5. En second lieu, la cour, sans remettre en cause la réalité de la transformation de l'appartement en bureaux, a constaté que ces travaux n'avaient pas fait l'objet d'une autorisation. Elle a pu, à cet effet, sans commettre d'erreur de droit, ni insuffisamment motiver son arrêt, estimer que la société requérante n'était pas fondée à se prévaloir du courrier de la préfecture de Paris du 14 juin 1988 qui se présentait comme une réponse à une demande de renseignements sur le " caractère juridique " du local litigieux et indiquait les démarches à effectuer " en cas de création de bureaux ", lequel ne constituait pas une autorisation et ne témoignait pas, par ailleurs, que la transformation de la destination du local aurait été opérée antérieurement au 1er janvier 1977. Elle a également pu, sans commettre d'erreur de droit, estimer que la société requérante n'était pas fondée à se prévaloir de l'attestation de la mairie de Paris du 2 juillet 2018 dressant " l'historique des changements d'usage intervenus après le 1er janvier 1970 en vertu d'une autorisation subordonnée à compensation ", dès lors que la destination du local au regard des règles d'urbanisme ne pouvait être déduite de ce document qui avait vocation à retracer les autorisations ou les déclarations dont il avait pu faire l'objet en application des dispositions des articles L. 631-7 et suivants du code de la construction et de l'habitation, et, alors, au surplus, que cette attestation se bornait à indiquer que le local n'avait fait l'objet d'aucune autorisation ou déclaration sur ce fondement.

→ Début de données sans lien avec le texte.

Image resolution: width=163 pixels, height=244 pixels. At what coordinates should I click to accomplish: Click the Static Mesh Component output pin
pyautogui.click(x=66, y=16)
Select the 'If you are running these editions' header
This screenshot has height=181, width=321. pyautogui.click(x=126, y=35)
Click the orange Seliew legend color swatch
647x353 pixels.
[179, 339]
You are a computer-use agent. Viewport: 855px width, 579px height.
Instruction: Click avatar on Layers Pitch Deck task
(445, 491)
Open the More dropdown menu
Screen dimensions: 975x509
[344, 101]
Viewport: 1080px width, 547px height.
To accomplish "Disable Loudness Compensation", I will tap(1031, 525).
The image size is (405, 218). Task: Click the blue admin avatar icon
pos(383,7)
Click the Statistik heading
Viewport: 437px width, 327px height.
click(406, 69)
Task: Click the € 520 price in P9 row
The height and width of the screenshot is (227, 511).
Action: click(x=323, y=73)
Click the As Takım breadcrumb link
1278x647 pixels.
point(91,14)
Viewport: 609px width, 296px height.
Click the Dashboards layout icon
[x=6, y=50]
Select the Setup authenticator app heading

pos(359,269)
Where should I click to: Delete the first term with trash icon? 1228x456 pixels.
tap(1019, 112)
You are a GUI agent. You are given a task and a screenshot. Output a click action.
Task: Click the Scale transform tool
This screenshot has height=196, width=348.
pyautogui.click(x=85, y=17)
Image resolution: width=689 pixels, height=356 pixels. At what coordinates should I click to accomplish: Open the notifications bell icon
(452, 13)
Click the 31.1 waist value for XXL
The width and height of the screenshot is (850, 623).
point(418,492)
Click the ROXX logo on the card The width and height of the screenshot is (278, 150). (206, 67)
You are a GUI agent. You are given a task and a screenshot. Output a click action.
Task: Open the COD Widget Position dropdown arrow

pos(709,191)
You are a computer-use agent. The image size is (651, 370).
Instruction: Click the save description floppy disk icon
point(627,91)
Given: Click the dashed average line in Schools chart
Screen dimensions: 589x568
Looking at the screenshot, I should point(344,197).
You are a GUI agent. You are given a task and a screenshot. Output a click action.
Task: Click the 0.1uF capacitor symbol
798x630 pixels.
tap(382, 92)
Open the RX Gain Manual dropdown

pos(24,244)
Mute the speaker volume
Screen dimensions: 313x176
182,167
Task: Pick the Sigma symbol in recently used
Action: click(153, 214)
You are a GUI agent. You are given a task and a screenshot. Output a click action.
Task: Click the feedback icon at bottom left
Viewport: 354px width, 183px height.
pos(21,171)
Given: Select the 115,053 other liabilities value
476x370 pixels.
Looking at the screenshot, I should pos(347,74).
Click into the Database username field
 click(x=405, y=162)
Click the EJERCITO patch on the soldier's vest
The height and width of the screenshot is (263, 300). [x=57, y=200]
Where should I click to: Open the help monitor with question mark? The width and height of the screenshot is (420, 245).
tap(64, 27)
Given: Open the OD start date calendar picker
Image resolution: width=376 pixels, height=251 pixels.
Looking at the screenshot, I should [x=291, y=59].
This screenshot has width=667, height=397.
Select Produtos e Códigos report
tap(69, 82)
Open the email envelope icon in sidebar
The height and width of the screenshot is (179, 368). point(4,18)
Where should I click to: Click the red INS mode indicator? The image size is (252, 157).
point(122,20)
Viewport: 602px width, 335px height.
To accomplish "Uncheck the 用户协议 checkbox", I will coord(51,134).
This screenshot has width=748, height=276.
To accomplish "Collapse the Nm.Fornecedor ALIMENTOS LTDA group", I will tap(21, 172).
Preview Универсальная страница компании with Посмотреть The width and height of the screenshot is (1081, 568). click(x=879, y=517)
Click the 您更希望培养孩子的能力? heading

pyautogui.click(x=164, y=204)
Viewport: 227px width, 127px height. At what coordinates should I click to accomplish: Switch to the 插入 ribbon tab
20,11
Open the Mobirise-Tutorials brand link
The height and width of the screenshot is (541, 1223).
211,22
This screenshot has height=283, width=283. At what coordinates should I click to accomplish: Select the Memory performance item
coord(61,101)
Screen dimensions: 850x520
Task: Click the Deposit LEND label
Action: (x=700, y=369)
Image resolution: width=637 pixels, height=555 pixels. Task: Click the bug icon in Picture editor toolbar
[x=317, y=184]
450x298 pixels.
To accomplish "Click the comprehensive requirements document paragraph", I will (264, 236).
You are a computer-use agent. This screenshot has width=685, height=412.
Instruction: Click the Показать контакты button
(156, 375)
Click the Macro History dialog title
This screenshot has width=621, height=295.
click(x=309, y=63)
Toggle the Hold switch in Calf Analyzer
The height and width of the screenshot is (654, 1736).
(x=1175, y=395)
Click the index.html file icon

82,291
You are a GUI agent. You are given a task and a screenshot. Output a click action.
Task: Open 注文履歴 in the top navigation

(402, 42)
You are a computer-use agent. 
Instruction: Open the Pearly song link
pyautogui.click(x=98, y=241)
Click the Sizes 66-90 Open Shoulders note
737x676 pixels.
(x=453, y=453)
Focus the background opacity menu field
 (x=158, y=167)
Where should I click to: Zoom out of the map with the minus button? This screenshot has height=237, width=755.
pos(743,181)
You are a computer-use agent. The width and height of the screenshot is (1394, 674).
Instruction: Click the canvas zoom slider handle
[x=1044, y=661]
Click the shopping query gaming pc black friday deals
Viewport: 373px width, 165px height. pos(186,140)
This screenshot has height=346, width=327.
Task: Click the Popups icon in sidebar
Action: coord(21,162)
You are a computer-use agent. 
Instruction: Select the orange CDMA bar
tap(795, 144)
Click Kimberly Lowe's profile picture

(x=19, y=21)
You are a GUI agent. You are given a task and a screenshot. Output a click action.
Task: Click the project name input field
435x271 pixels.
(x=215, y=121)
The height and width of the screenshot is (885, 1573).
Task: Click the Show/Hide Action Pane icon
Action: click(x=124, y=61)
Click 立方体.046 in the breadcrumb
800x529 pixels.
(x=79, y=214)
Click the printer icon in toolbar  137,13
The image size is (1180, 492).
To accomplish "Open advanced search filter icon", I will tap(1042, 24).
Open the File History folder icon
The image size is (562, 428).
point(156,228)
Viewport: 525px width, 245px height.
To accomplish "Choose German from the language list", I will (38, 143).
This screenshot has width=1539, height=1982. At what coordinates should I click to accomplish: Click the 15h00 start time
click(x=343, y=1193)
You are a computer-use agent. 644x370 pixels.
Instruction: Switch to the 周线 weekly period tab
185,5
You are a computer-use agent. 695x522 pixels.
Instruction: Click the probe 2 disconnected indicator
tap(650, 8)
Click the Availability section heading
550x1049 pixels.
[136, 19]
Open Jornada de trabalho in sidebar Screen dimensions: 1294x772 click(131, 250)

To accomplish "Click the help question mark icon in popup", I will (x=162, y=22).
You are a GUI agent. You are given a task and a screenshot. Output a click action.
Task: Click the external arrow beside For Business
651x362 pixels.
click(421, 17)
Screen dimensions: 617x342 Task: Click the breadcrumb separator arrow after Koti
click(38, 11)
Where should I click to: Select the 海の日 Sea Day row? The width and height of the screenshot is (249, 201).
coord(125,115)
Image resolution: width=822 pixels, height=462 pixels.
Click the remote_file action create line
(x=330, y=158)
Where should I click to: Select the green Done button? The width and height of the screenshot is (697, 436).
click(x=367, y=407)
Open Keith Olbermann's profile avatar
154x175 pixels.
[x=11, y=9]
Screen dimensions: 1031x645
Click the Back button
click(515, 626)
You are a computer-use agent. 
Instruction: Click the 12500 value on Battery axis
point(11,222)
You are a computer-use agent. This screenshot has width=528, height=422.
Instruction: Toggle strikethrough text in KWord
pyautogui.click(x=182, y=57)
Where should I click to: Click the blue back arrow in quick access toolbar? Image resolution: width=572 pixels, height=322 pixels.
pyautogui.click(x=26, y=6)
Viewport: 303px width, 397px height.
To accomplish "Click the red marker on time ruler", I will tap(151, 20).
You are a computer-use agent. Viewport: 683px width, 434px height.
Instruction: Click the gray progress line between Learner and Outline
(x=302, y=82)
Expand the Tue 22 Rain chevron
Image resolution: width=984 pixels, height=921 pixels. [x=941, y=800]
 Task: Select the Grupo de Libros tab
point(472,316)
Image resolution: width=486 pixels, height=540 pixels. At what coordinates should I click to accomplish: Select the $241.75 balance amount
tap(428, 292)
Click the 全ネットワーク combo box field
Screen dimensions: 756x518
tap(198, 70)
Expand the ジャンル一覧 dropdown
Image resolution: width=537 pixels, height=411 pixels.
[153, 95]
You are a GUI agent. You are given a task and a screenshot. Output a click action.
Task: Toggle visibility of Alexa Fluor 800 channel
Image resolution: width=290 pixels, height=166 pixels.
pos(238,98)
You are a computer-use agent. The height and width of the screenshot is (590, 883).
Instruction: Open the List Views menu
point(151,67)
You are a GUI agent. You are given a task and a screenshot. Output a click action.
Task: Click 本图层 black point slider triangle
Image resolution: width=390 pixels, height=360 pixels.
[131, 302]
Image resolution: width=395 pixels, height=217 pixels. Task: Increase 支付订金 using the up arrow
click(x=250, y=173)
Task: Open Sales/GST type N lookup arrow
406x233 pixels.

Dans ces conditions, elle a pu, sans examiner si la cessation de l'usage d'habitation pendant une longue période avait fait perdre aux locaux litigieux leur destination initiale, en déduire que la maire de Paris n'avait pas commis d'erreur dans la qualification juridique des faits en considérant que l'appartement litigieux était à destination d'habitation.
6. Il résulte de ce qui précède que la société Dix pour Cent n'est pas fondée à demander l'annulation de l'arrêt qu'elle attaque. Son pourvoi doit, par suite, être rejeté, y compris ses conclusions présentées au titre de l'article L. 761-1 du code de justice administrative.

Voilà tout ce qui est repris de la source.